Some Thoughts on RPG Stories

In Dungeons and Dragons, there is a set of expectations that together create an optimistic experience. The challenges the party faces will be appropriately difficult, and they will be rewarded with loot and experience for overcoming. If the party is inexperienced, death is unlikely, so long as the dungeon master is good; rerolling characters or forcing friends to sit out isn’t fun, even if it’s the consequence of a “fair” game. Similar grace is given in digital role playing games with the ability to reload saves, and sometimes features likes automated difficulty scaling. Given these rules, the experience is one of growth and accomplishment, yet the genre is also known for its story telling. Often the worlds are bleak, and the party or lone player character must overcome some looming threat and save the world. It’s serious business.

The problem is that these two things—gameplay about growth and story about the end of the world—don’t line up. If we want to tell a story of some bleak post-apocalypse, or pseudo-medieval feudalism, the player needs to have different expectations. It’s easy to imagine an alternative game: accomplishing the quest may have no effect on the greater problem, the dungeon may be a trap, the party or player character may suffer permanent wounds, and the only loot may be rusted beyond value. That could still be a role playing game, but those rules create a different experience. The S.T.A.L.K.E.R. games and—to a lesser extent—Dark Souls are close examples. Because those games’ rules create a bleak experience, the narrative fits.

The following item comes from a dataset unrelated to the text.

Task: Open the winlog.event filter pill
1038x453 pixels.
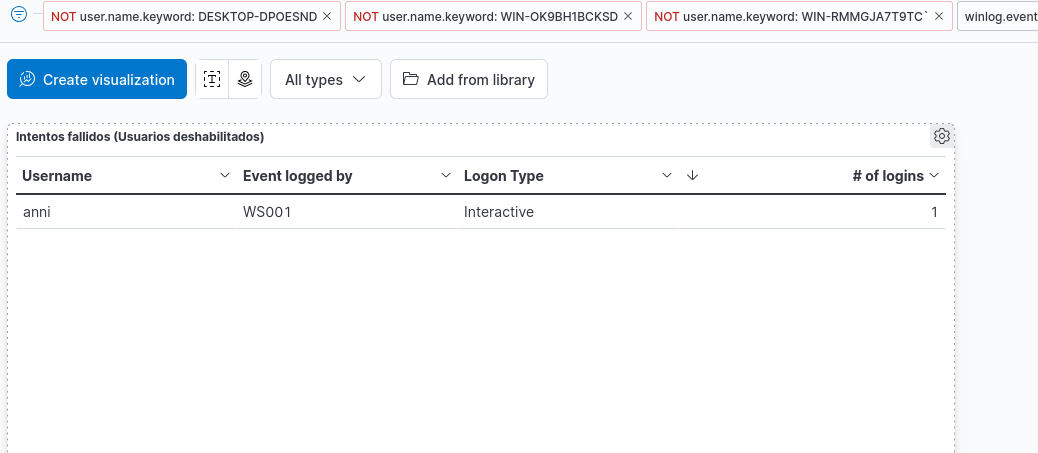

On the other side are games like Skyrim. Due to the way external rules (such as saving and automated difficulty scaling) combine with the internal rules of experience and skill trees, the game creates an enjoyable experience. The player knows that if an encounter is too difficult, by spending some time gaining experience elsewhere, anything will become possible. Short of a level limit, the player’s potential power exceeds that of any non-playable character or monster, making the player a hero in the mythic sense.

This choice of rules in Elder Scrolls games is not a problem on its own until these games try to tell an epic story. Dragons may be returning, or gates to oblivion opening, or gods reincarnating, but none of these threats are real within their game’s rules. By the time the player faces the final enemy, the player character is so strong that the whole conflict becomes a joke, and the non-playable characters telling you to hurry clearly don’t understand the way the world works. There was never a serious risk; the end of the world will wait until the player is ready.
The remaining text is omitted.